Los momentos que nunca volverán.

Recuerdo ese día cada instante de mi vida. Tengo en mi mente tu olor desde ese primer día. Me miraste a los ojos y yo no pude evitar quedarme prendida en ellos. Eran especiales; no por su color en sí, sino porque los poseías tú. 
Recuerdo nuestra primera conversación. Todo risas, todo bromas, todo sonrisas, todo halagos, todo abrazos, todo promesas futuras, toda una amistad que con el tiempo desembocó en algo más.
Recuerdo la primera broma. Una pequeña inocentada que al final acabo gustándome hasta a mi. Reías como un enano y yo te seguí. Era inevitable no contagiarse de tu dulce sonrisa. 
Recuerdo la primera sonrisa a la pantalla de mi móvil. No fue por el mensaje, sino por ser tú el mensajero. Necesitaba cualquier estupidez tuya para poder ser verdaderamente feliz y gracias a ti, lo fui enormemente.  

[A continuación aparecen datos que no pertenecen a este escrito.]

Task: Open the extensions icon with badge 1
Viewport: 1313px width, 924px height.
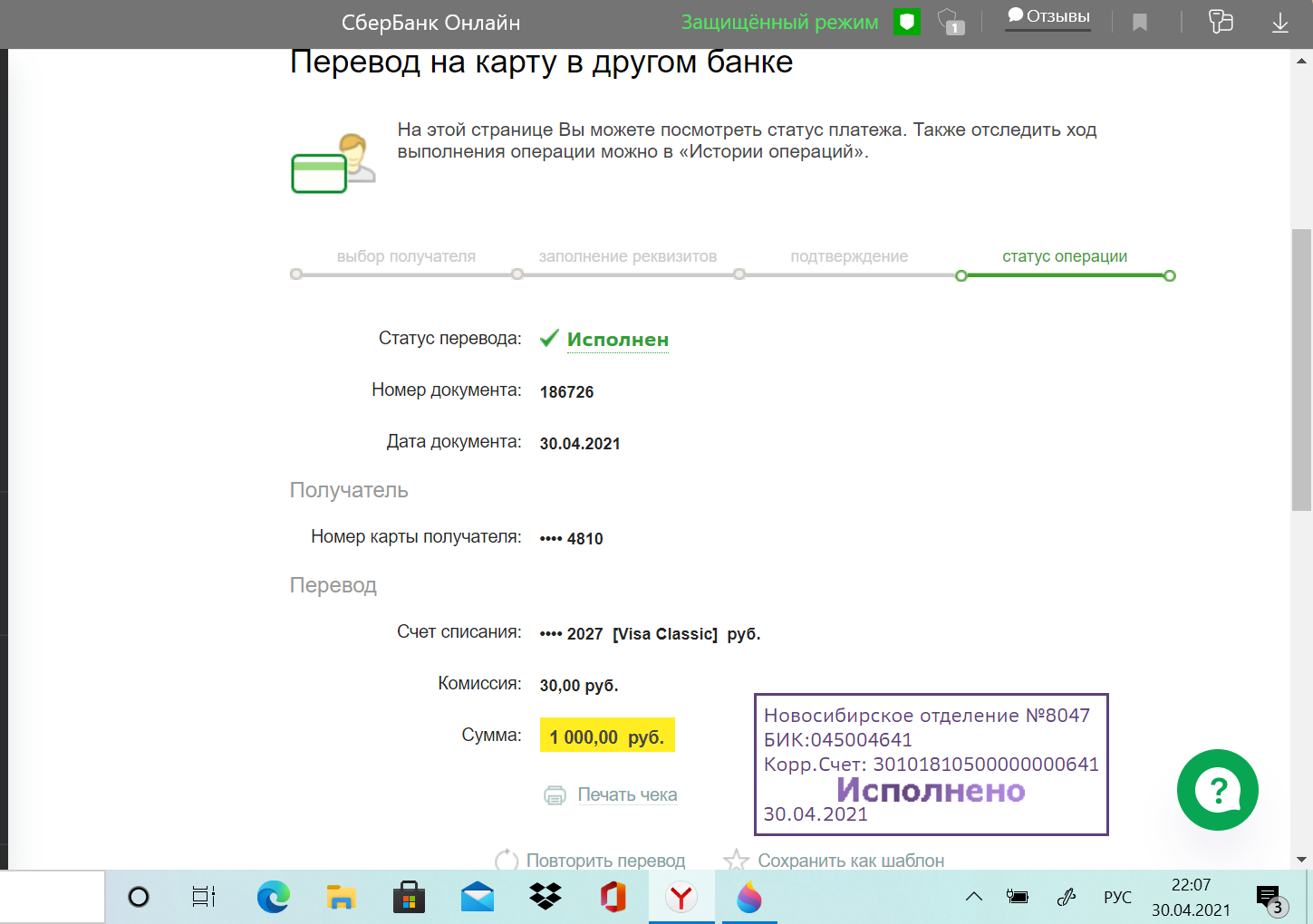Action: pyautogui.click(x=949, y=22)

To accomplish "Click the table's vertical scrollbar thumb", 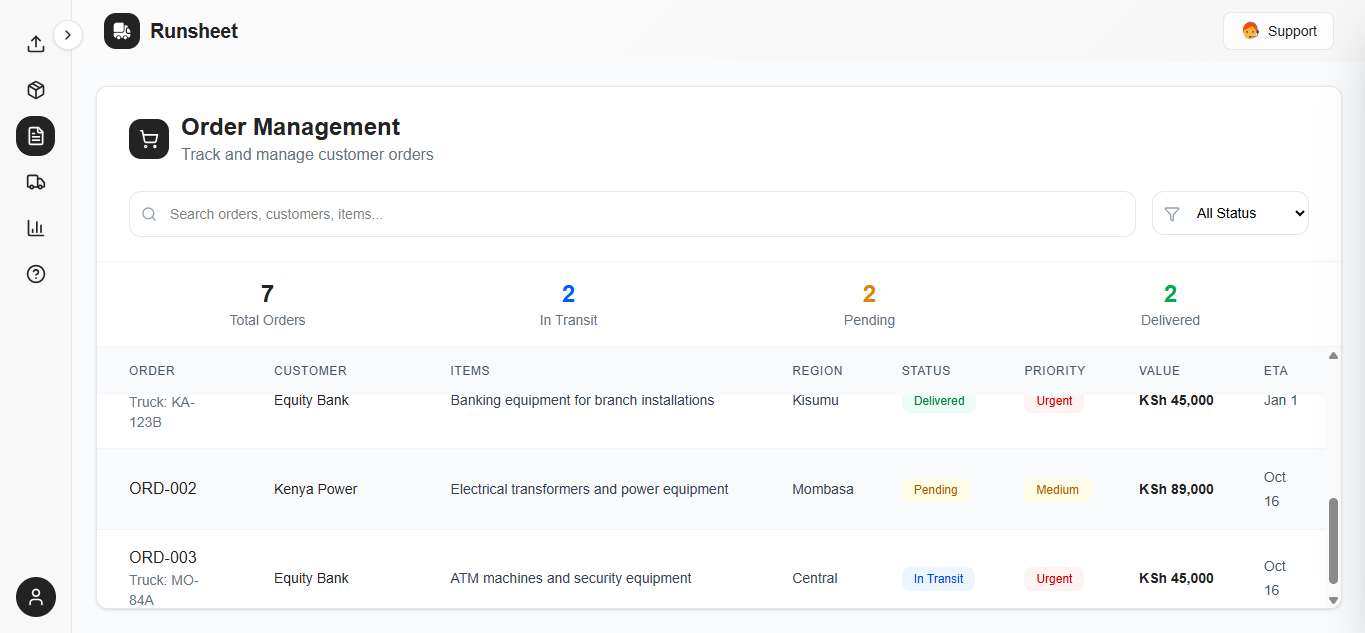I will 1333,540.
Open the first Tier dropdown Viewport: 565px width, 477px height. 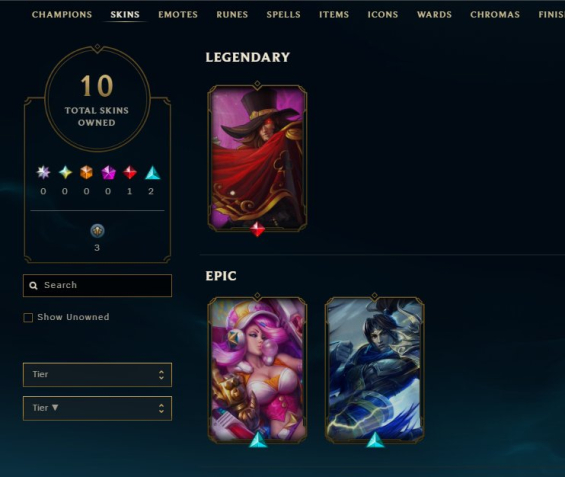point(97,375)
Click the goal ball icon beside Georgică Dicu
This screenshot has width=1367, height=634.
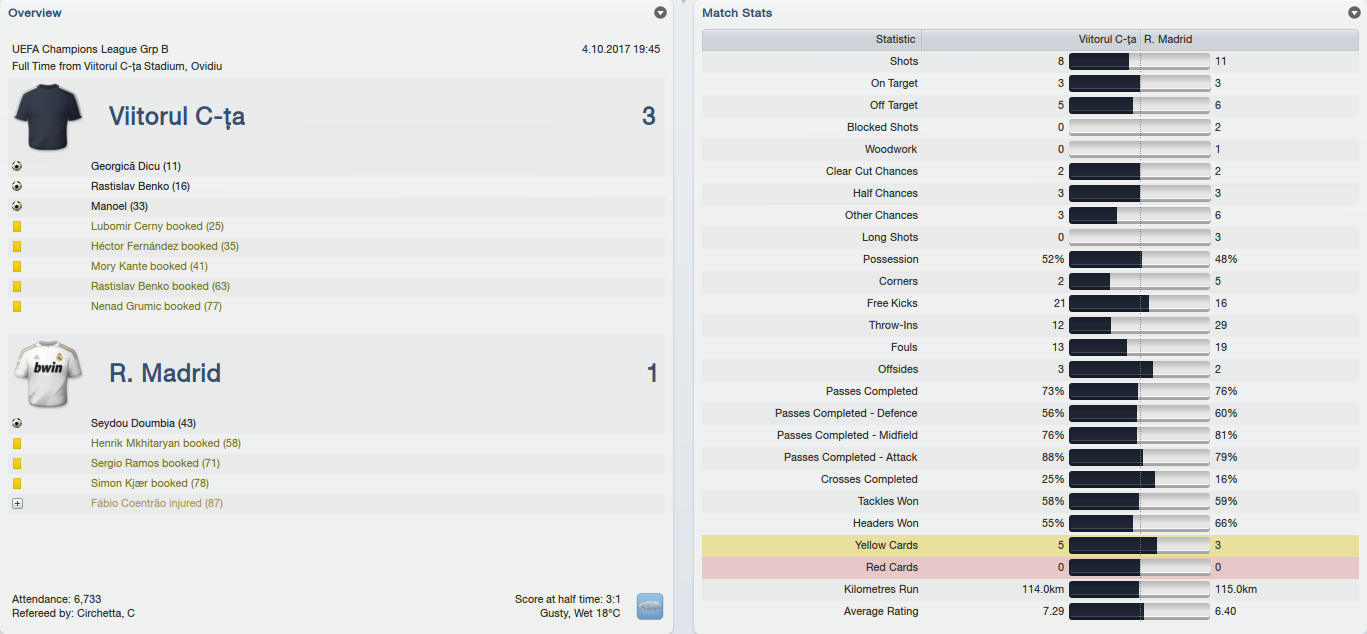tap(17, 166)
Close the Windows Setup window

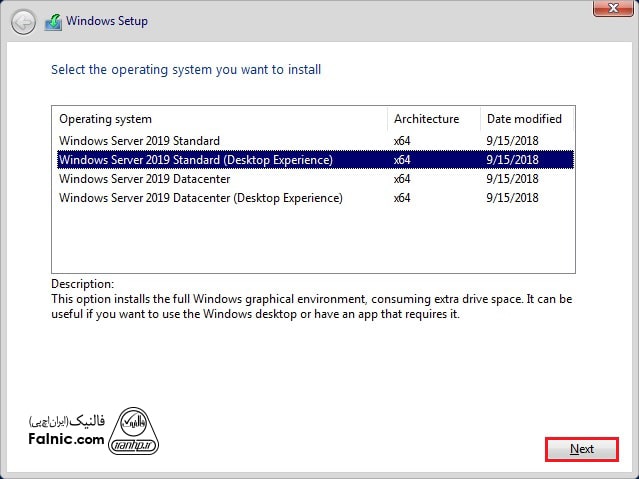click(x=608, y=10)
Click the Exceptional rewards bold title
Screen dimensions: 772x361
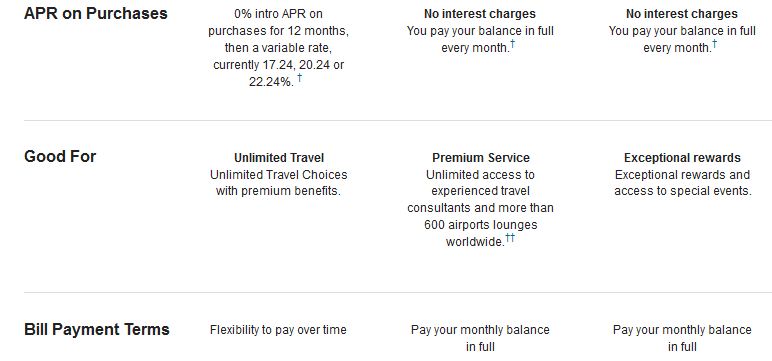pos(682,158)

Recuerdo nuestro primer abrazo. Fue espontáneo, sin haberlo planeado. Esos minisegundos en los que pude sentirte más cerca mío que nunca. Ese momento en el que podías oír perfectamente a mi corazón susurrando tu nombre. Esa sensación que recorrió todo mi cuerpo al sentir el contacto de tu cuerpo junto al mio.

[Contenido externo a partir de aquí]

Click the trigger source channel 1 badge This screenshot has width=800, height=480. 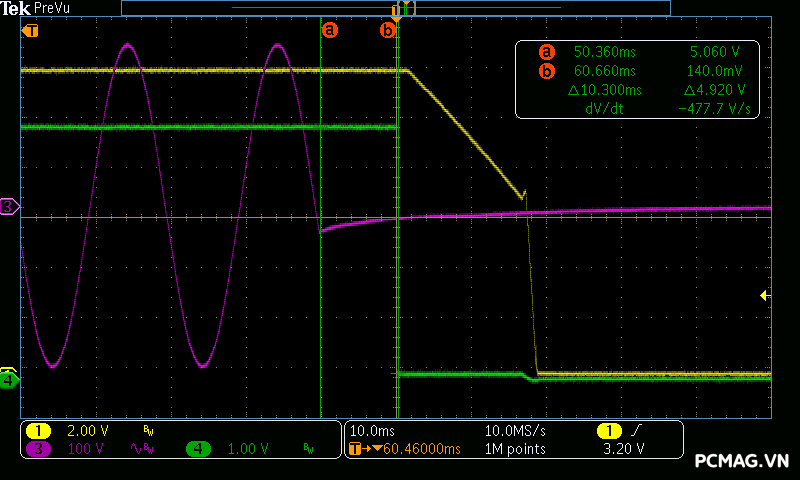click(608, 430)
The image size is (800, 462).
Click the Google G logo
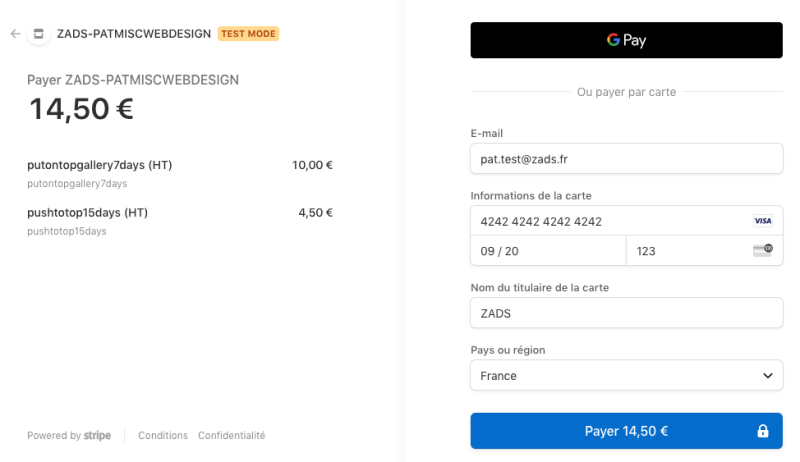(x=614, y=41)
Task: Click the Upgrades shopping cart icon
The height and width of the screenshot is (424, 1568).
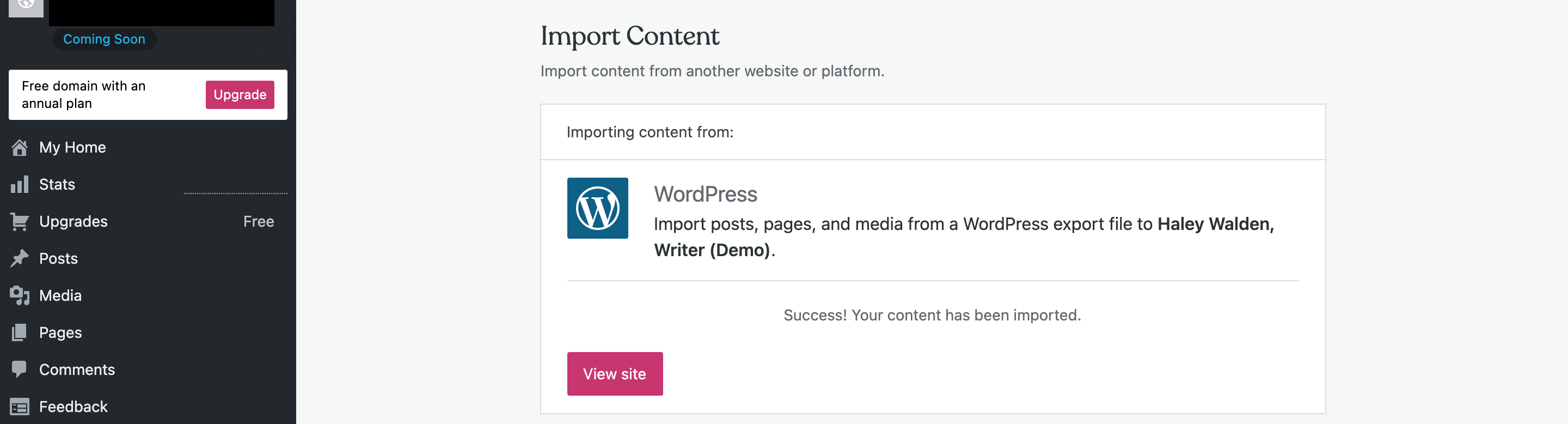Action: tap(20, 222)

Recuerdo la primera foto que quedó grabada en mi mente también. Dos personas con distintos sentimientos, pero ambas unidas por un rectángulo dónde abajo pone el botón eliminar. Habría dado cualquier cosa porque esa sonrisa no desapareciese nunca. 
Recuerdo esas tardes de verano que pensábamos que nunca jamás acabarían. En las cuales la tristeza no formaba parte de nuestra vida. Aquellas que vivíamos una y otra vez y no nos cansábamos de hacerlo.

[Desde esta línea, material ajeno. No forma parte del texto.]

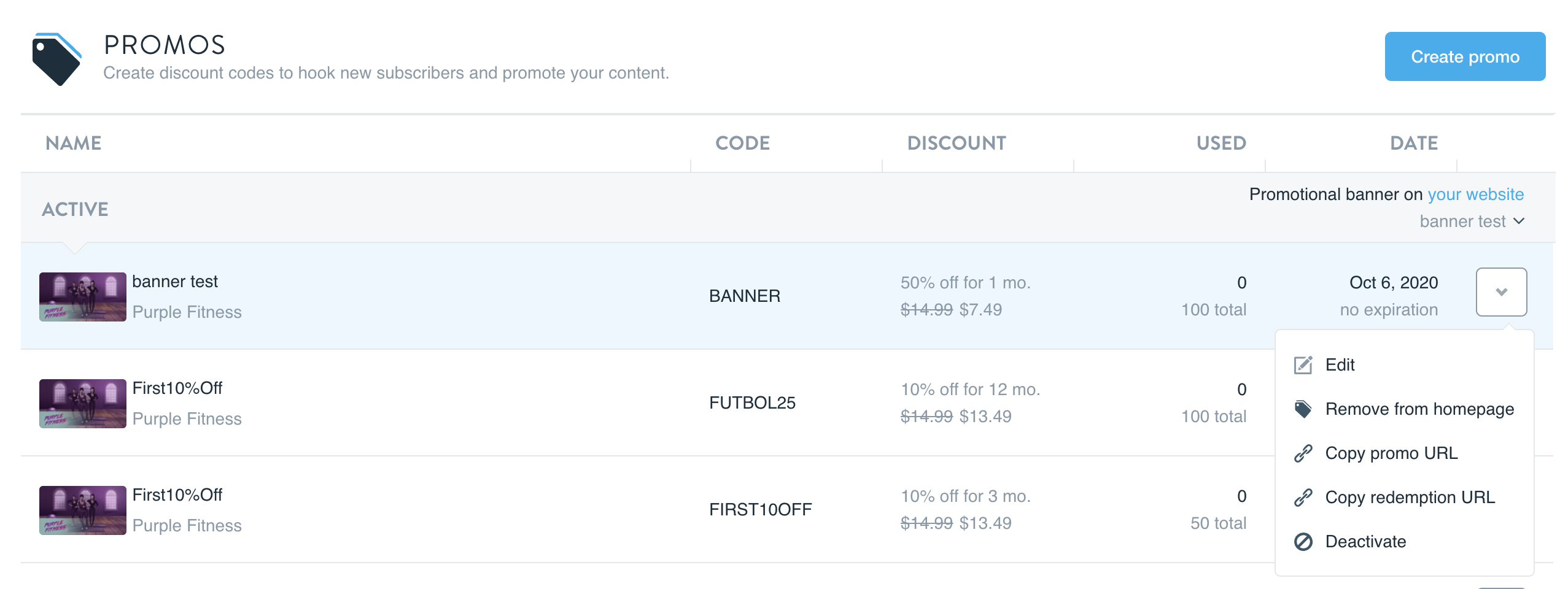The image size is (1568, 589).
Task: Click the Edit pencil icon in menu
Action: pos(1303,365)
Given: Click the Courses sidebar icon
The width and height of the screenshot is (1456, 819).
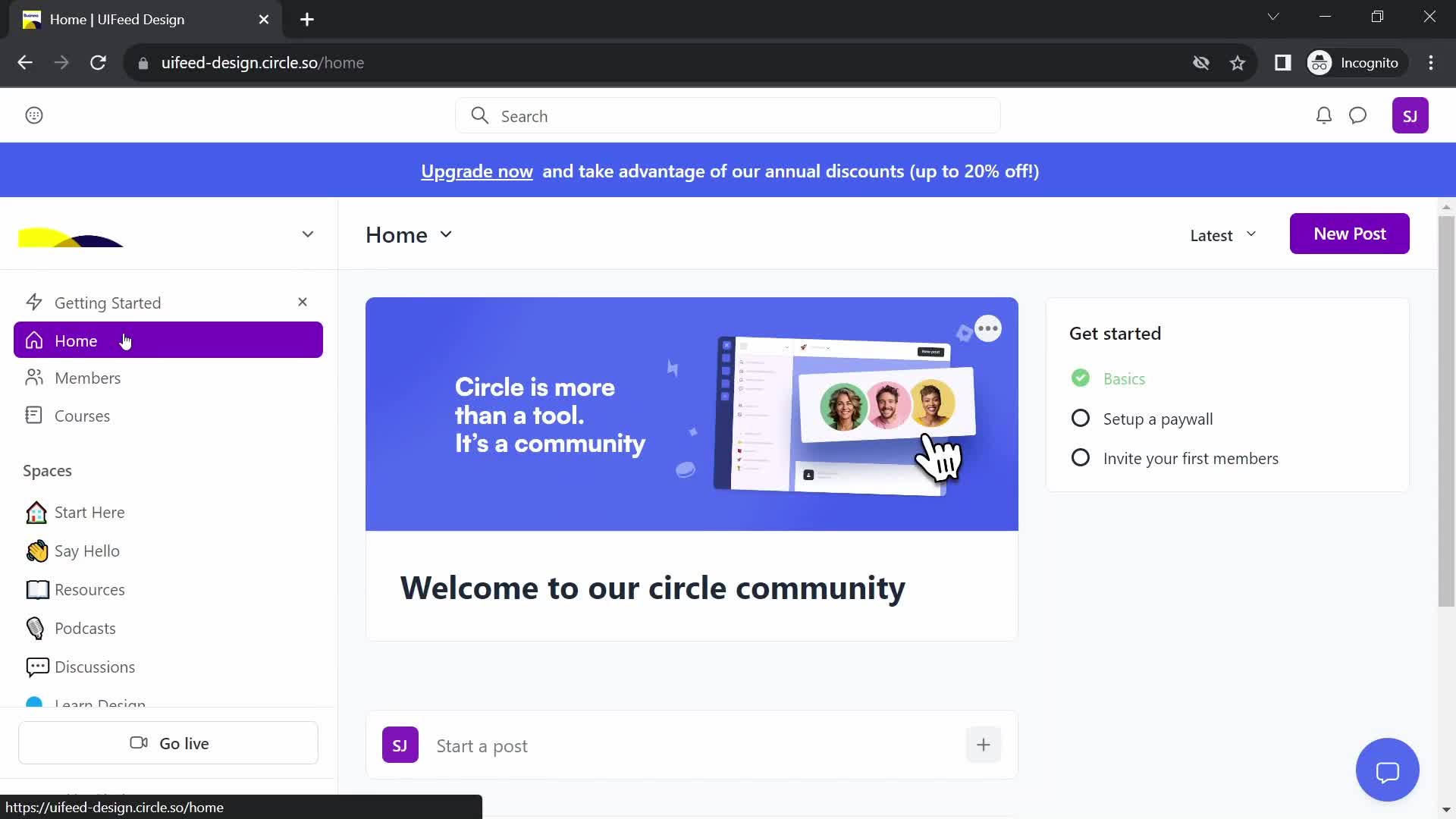Looking at the screenshot, I should (34, 415).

Recuerdo la primera discusión. Fue una chorrada para los demás, pero una muerte total para mi. No me gustaba estar sin ti. Te necesitaba para seguir adelante.
Recuerdo los primeros regalos. No fue ni un vestido de prada, ni un I-phone, pero fue especial simplemente por el hecho de haberlo hecho por mi. Valoraba más cualquier cosas que me dijeras, que todos los regalos caros de este mundo.
Recuerdo el primer "te quiero" que de tus labios salió. Un día, entre broma y carcajada al fin lo pronunciaste. Yo me limité a estar serena a la vez que te abrazaba por fuera y saltar de alegría por dentro.
Recuerdo la primera canción que al oírla no pude evitar acordarme de ti. La escuchabas a todas horas y yo como una tonta lo hice también, por el simple hecho de sentirte junto a mi siempre.
Recuerdo la primera vez que mis mejillas ardieron por ti. No hiciste nada para los demás, hiciste todo para mi. Tú y yo, el uno frente al otro, mirándonos sin parpadear, sonriendo a la vez que nuestras miradas hablaban. Solamente quería estar contigo hasta el final.
Recuerdo esa noche. La más especial de todas. Esa en la que mis sentimientos salieron a la luz al final. En la cual mis deseos más añorados se hicieron realidad. Fui feliz hasta tal punto de ansiar que el tiempo se parara una vez más. Me daban igual los demás, solo te necesitaba a ti para poder vivir.
Pero con el tiempo estos recuerdos se esfumaron dejando en su lugar a sentimientos y corazones destruidos. El tiempo jugó con nosotros. Nos movió como hojas para luego colocarnos lejos el uno del otro. El destino nos volvió a traicionar.
Sin embargo, a pesar de todo, esos recuerdos siempre estarán conmigo y serán los que hagan que siga siendo feliz, a pesar de que tú no estés junto a mi.